What this task involves: Among these entries, count the lines containing the word "computer" and answer with only the number.

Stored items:
- - -

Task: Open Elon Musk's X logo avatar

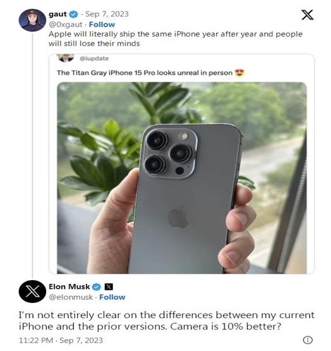Action: pyautogui.click(x=32, y=291)
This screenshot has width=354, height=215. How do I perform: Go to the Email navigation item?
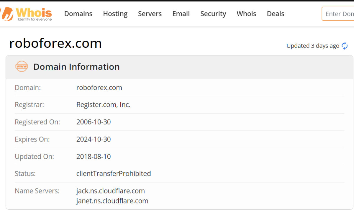click(x=181, y=14)
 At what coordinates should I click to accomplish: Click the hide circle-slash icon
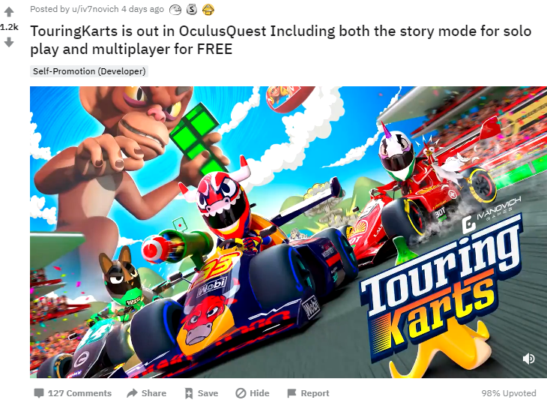coord(241,393)
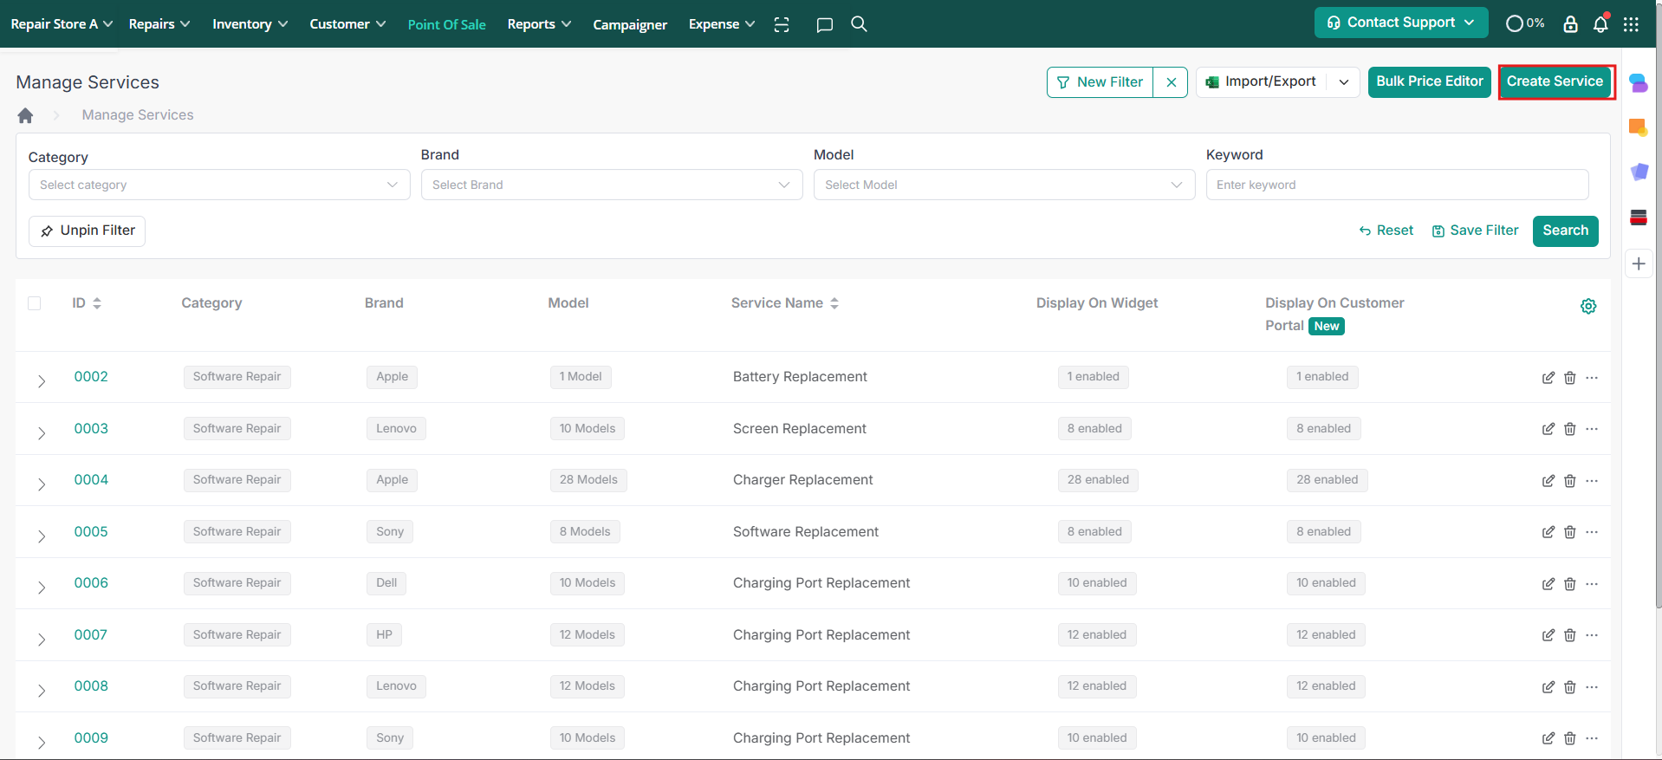Click home icon in breadcrumb
1662x760 pixels.
point(25,115)
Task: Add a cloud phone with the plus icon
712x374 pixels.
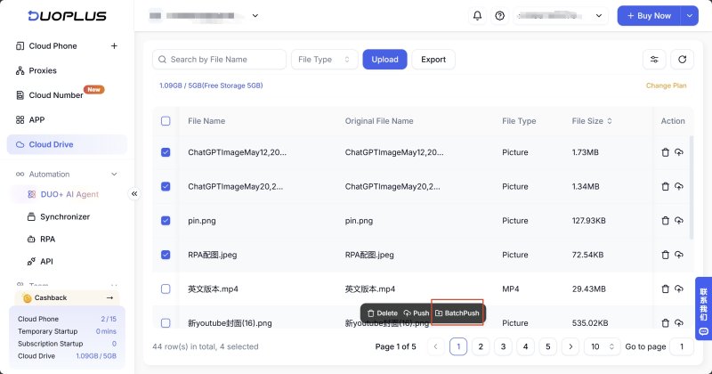Action: coord(114,46)
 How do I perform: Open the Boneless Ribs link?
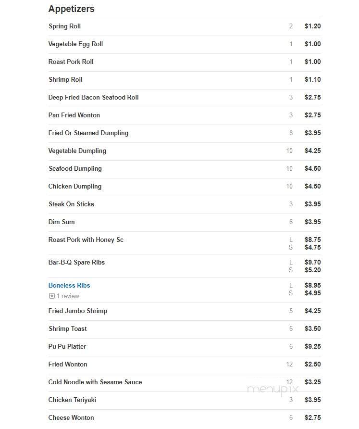click(x=69, y=285)
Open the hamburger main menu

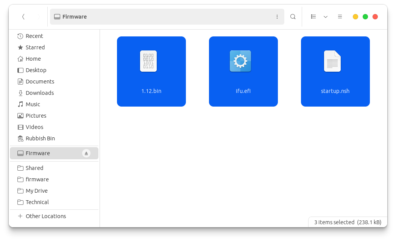[340, 17]
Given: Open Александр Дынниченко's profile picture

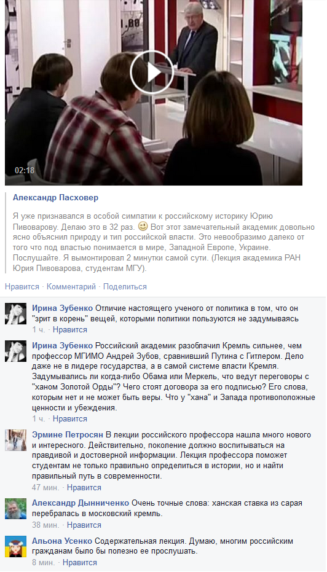Looking at the screenshot, I should pos(16,509).
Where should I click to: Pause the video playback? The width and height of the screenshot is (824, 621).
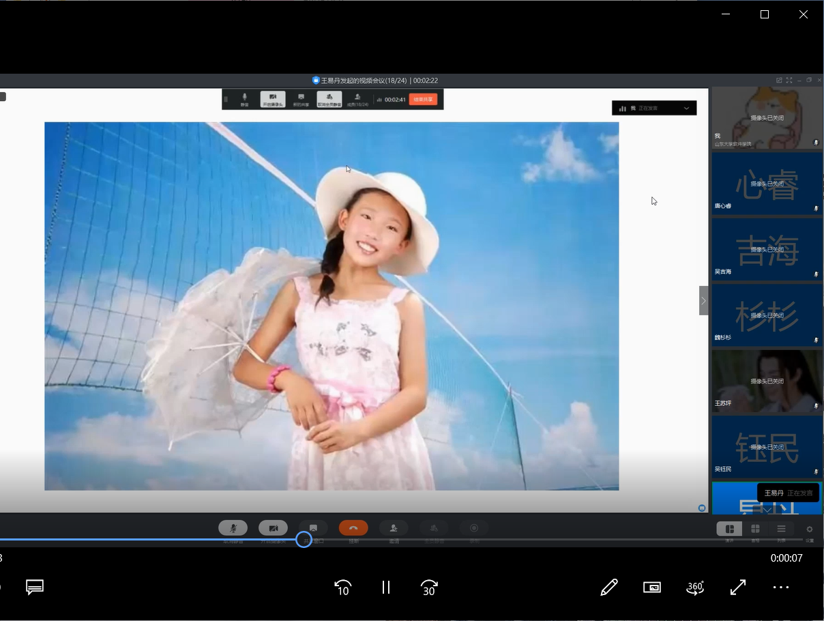[x=386, y=588]
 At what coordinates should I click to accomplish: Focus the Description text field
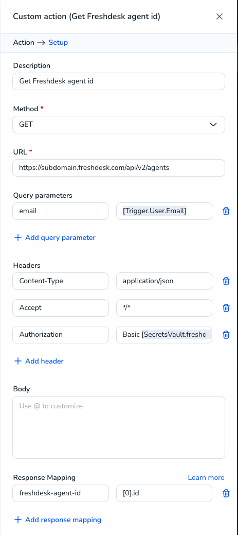119,81
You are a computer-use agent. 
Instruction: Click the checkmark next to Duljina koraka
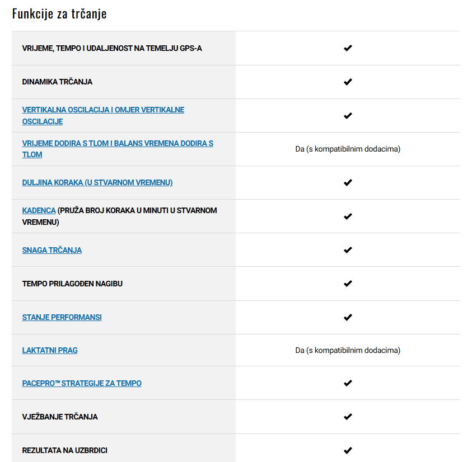[348, 182]
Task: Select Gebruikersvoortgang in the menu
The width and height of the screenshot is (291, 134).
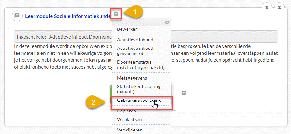Action: tap(139, 101)
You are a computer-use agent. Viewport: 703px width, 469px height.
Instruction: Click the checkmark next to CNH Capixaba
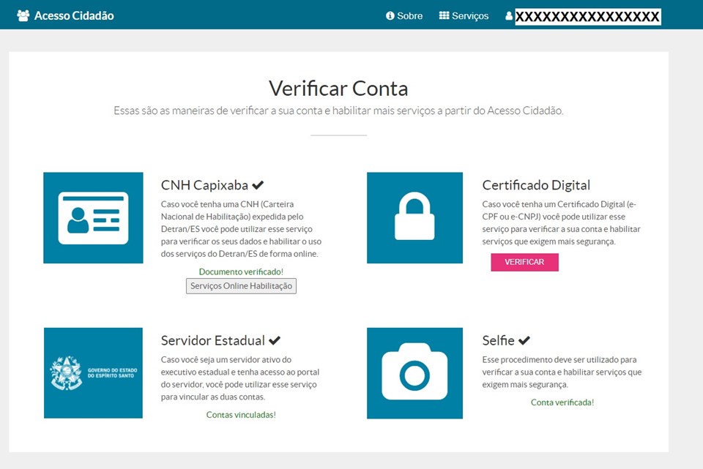tap(258, 185)
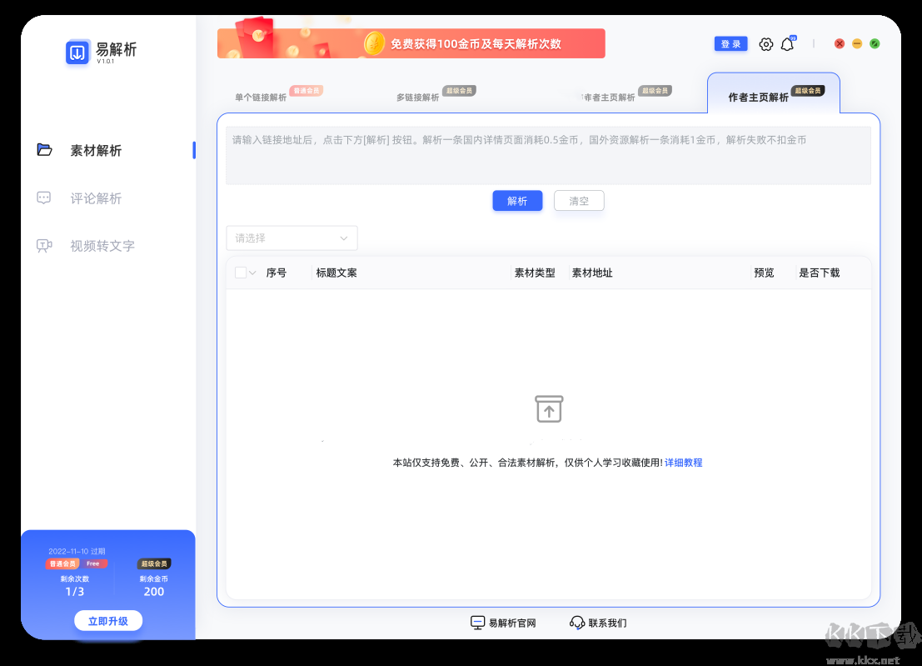This screenshot has height=666, width=922.
Task: Click the 易解析官网 monitor icon in footer
Action: 476,622
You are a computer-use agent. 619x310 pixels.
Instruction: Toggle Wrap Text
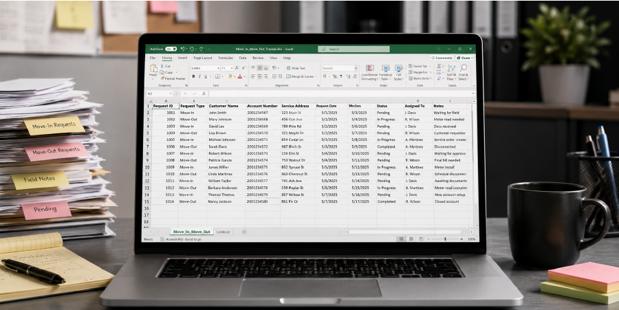[296, 68]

- - -

Written response: 3